10 years into the journey I dropped out. It was now the year 2000. Winter's heart, volume 9 in the series, had just been released and I recall feeling a need to start getting some closure. There were so many plot lines to bring together, a vast array of characters to follow and understand. I was about half way through Winter's Heart and I just put the book down. I felt nothing was happening. I had read hundreds of pages but the plot seemed to minimally advance. I put it down and left it for weeks. Then I came back and tried a second run at it. But I was just so frustrated. I began skipping forward, skimming the chapters. I finally set it down for good and I never went back to it. I sent a heartfelt but frustrated email to the editors at TOR and to my surprise I got a response. It turns out they weren't super happy either. And that was it for me. I eventually gave away all 9 hardcover 1st edition copies of the books to a friend of my nephew and let it go. It made me sad, but at the same time it was kind of liberating too. I felt like I had invested a lot of time and energy into the books and that relationship just kind of withered away.

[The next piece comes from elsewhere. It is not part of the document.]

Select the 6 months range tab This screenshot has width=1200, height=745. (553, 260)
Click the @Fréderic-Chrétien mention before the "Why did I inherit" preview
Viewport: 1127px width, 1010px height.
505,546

Later, of course, I read that mister Jordan had been ill and that he was in fact dying. In hindsight, I could kind of put the puzzle together. When TOR announced that Brandon Sanderson would finish the series with the help of Mr Jordan's widow/editor I was happy it was going to get its conclusion, but still I didn't go back to it. I'm not sure why exactly, but it had lost its luster and I couldn't reignite that interest that drove me all those year ago.


Spring forward another 21 years.


On the heels of the massive success of Game of Thrones on HBO, the Wheel of Time is getting it's own production. The casting and teaser images were getting my attention. That nostalgic love was stirring and so one night I downloaded a new copy of The Eye of the World to my Kindle and started reading. My first thought was, "I don't even remember this book!" which is odd for me as I have a damn good memory for books. A few more pages in and I realized that this new edition had been enhanced. I continued to read through it and soon found the story as I remembered it. And soon enough, it had me again. Rand Al'Thor and his friends fleeing their homes with the enigmatic Aes Sadai and her Warder and I was there with them. And it wasn't just the enjoyment of that first story again, it was the enjoyment of the whole experience. I could almost feel the pages of that first trade paperback under my fingers, feel the texture of the paper and the wonderful scent of a new book. I wanted that first Darrel K. Sweet cover art to look at again (and of course Google supplied it for me). I quickly read the entire book and loved it again.


I haven't picked up book 2 yet. I'm pretty sure I will. And I'm sure I'll watch the adaptation on Amazon as well. It seems that those iconic opening lines ring true for me in a new way: “The Wheel of Time turns, and Ages come and pass, leaving memories that become legend. Legend fades to myth, and even myth is long forgotten when the Age that gave it birth comes again.” I hope I can like those final volumes better this time, and I hope I like Sanderson's final volumes to close it all out. Now, so many years later, I can finally find out how the story ends.